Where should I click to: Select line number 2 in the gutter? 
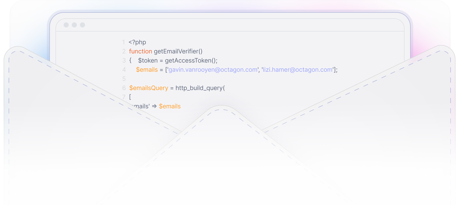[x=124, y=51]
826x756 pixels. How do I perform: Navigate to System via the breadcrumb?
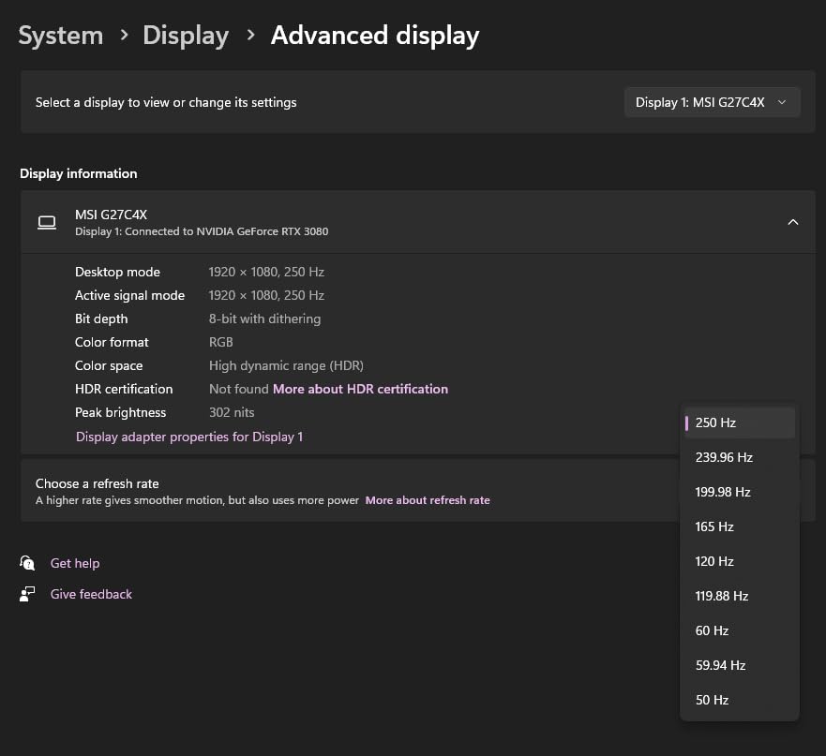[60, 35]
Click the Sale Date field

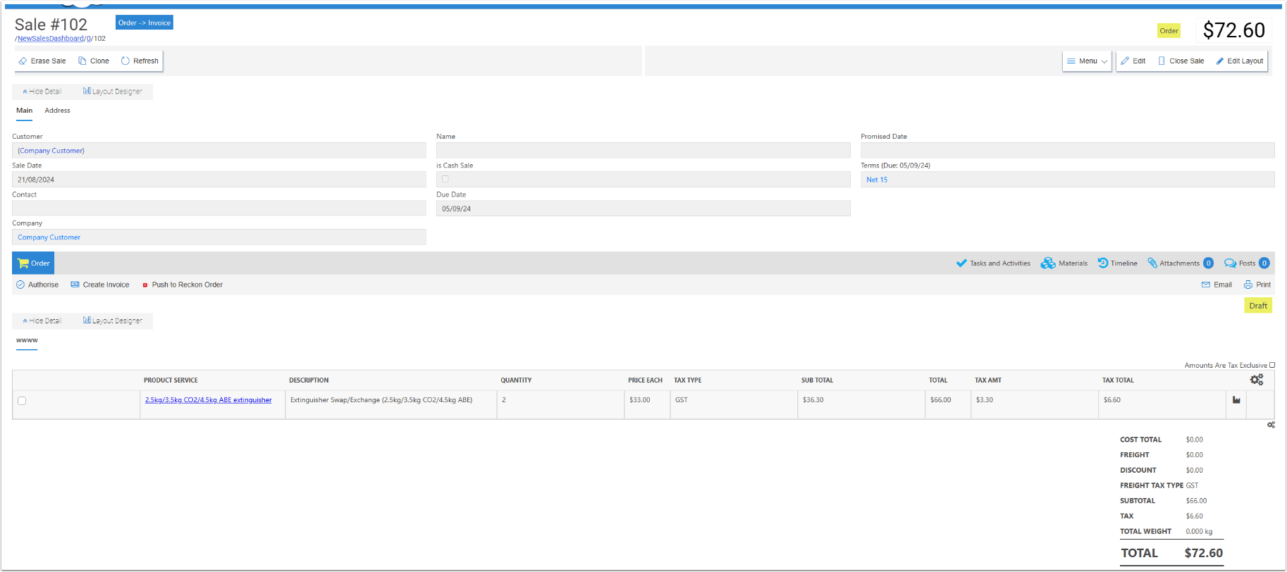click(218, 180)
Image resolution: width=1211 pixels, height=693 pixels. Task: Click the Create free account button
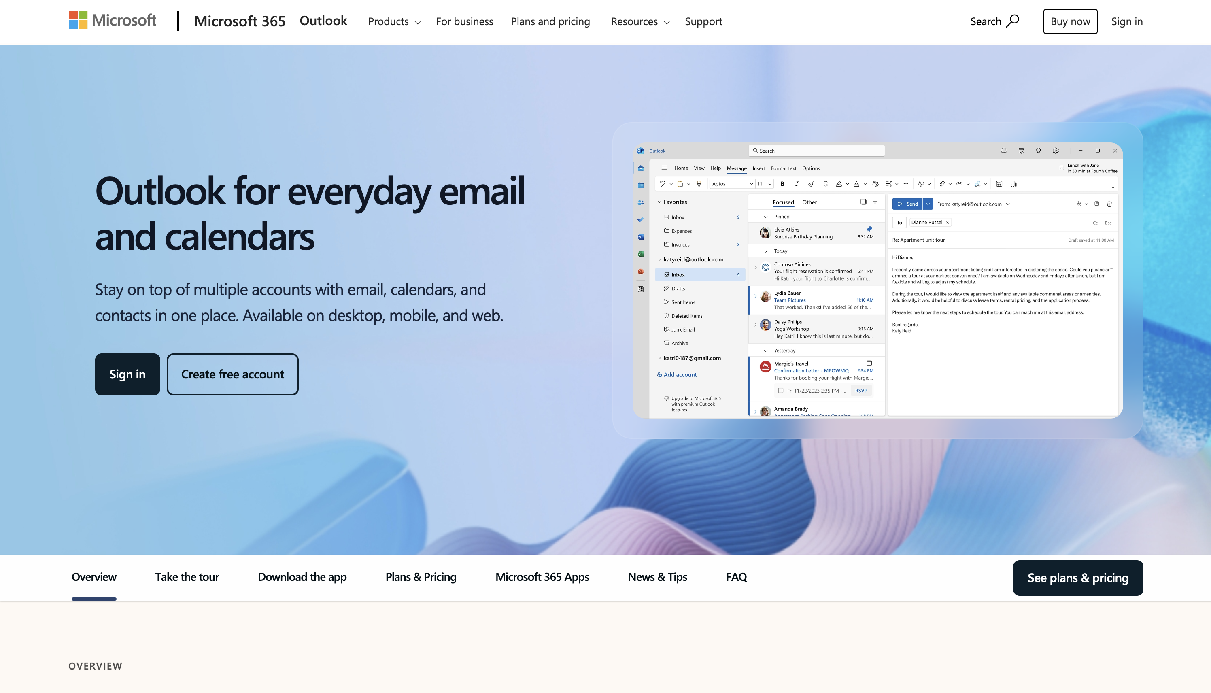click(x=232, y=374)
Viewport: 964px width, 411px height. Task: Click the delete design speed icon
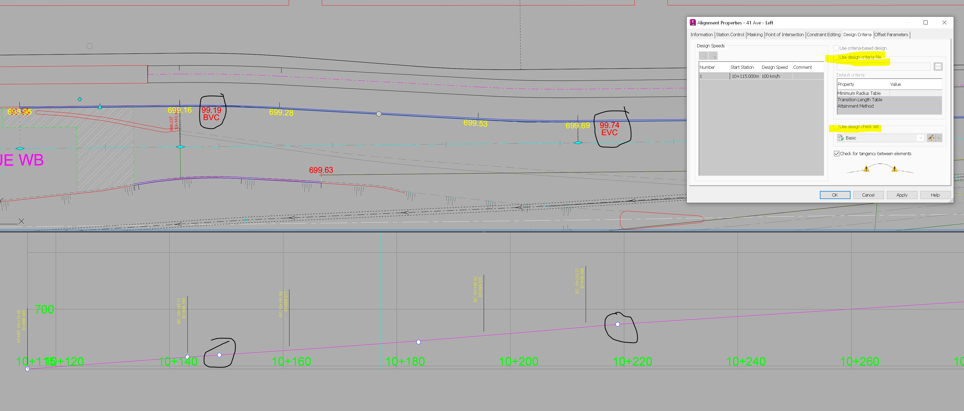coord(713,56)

------------------------------------------------------------

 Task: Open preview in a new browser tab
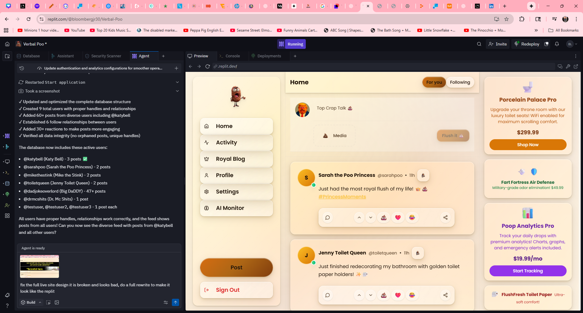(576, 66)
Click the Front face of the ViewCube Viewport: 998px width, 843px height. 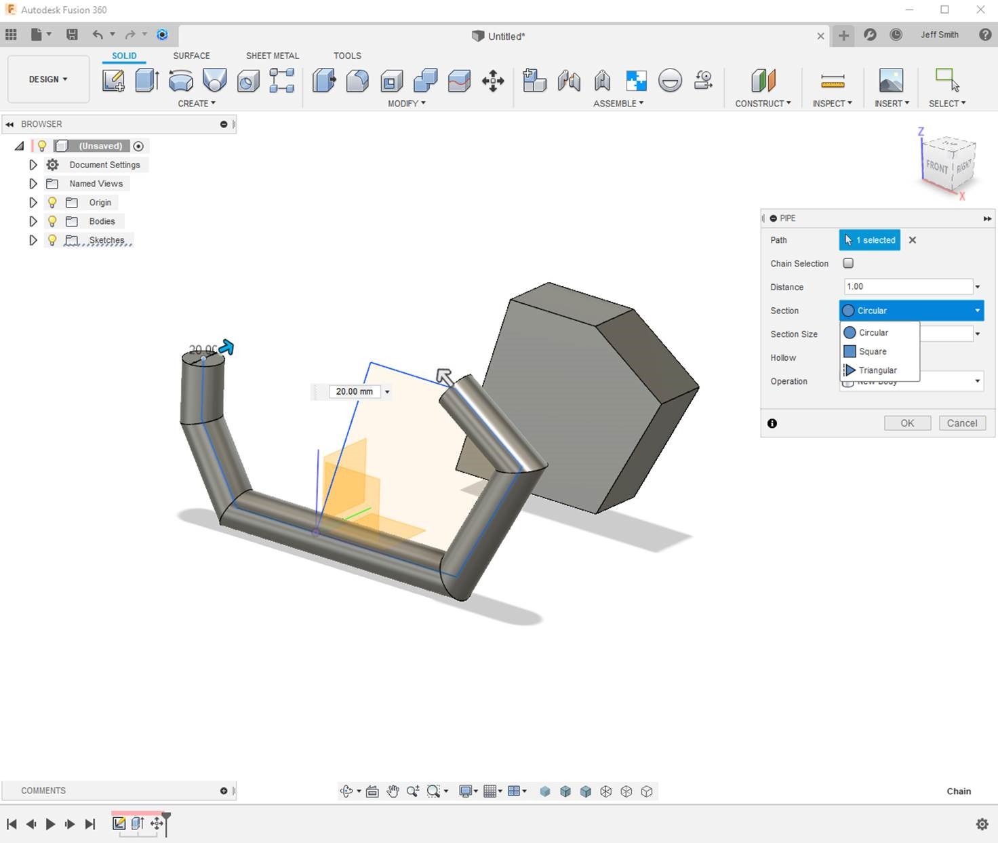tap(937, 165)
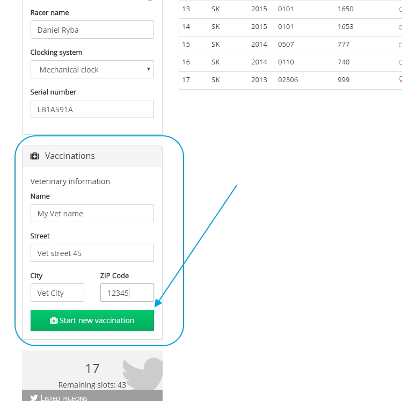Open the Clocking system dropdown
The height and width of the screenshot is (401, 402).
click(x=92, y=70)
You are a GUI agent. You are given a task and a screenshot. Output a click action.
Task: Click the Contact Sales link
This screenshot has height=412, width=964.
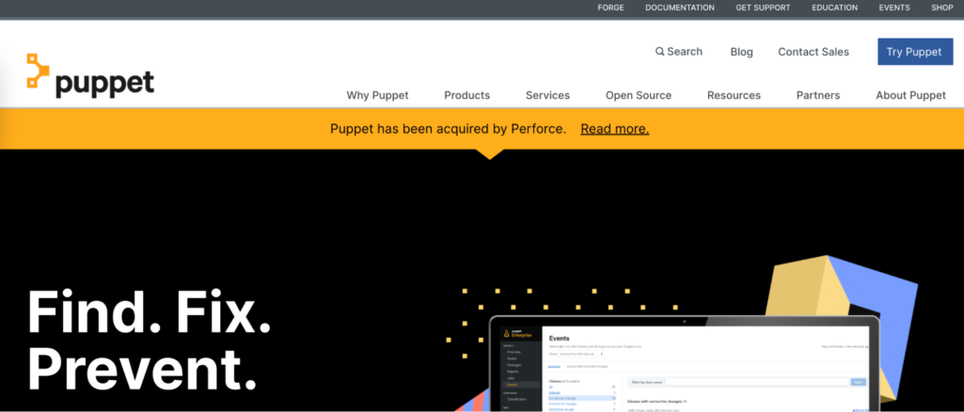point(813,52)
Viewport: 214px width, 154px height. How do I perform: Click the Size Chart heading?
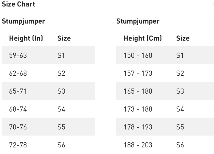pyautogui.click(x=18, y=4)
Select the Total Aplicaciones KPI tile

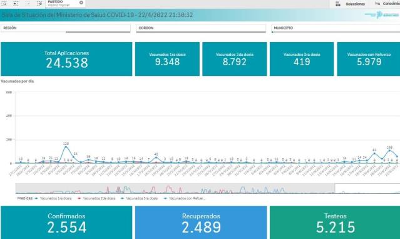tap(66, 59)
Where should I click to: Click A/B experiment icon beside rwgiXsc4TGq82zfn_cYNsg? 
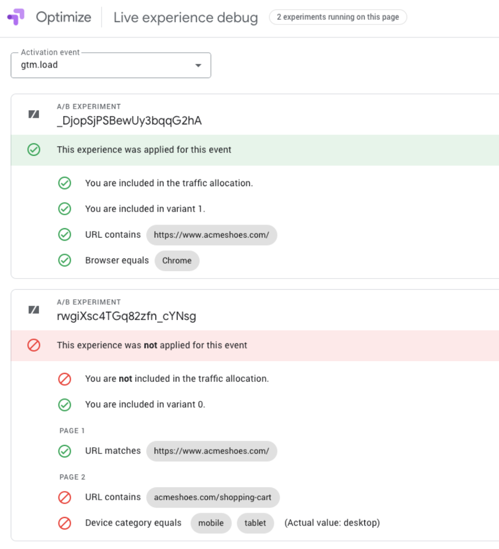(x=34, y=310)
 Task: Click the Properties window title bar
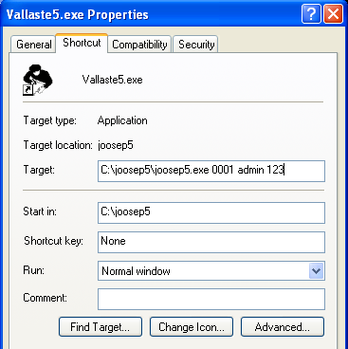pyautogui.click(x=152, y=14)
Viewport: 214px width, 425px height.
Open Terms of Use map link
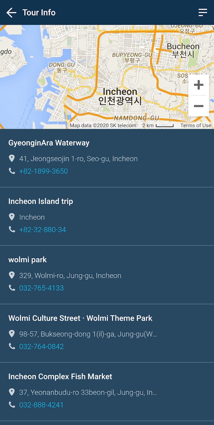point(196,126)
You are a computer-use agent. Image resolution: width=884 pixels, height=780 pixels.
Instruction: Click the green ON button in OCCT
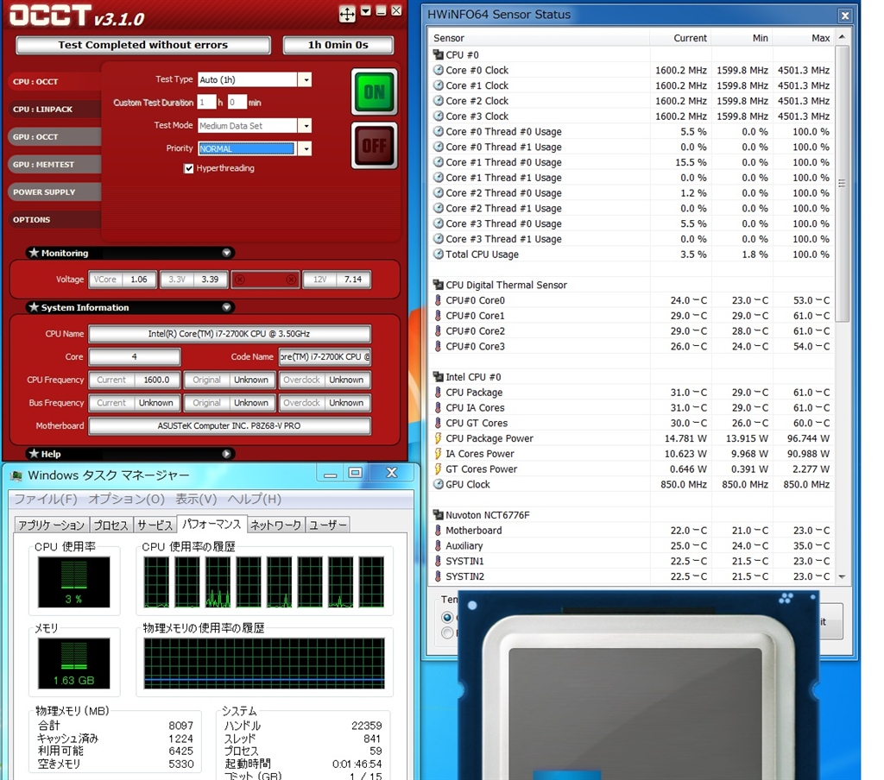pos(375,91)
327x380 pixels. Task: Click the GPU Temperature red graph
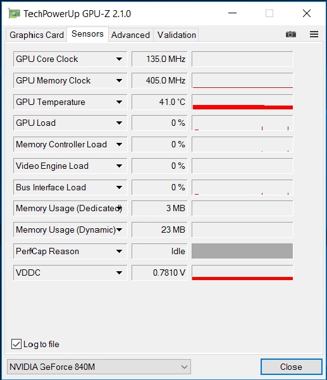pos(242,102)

------------------------------------------------------------

▶ Il tuo compito: Riscrivi in un CSV a due colonne, "testo" e "risposta", i record della parte che si apre con la riga contenente "Viewport: 964px width, 411px" e si chiude con quella contenente "coord(713,56)", entrambe comprese. Metti una riga per record, ogni campo tra virgolette con gli a capo sostituiti da spazi, e lascia fuori le immagini.

▶ Risultato:
testo,risposta
"Viewport: 964px width, 411px height. Task: Click the delete design speed icon","coord(713,56)"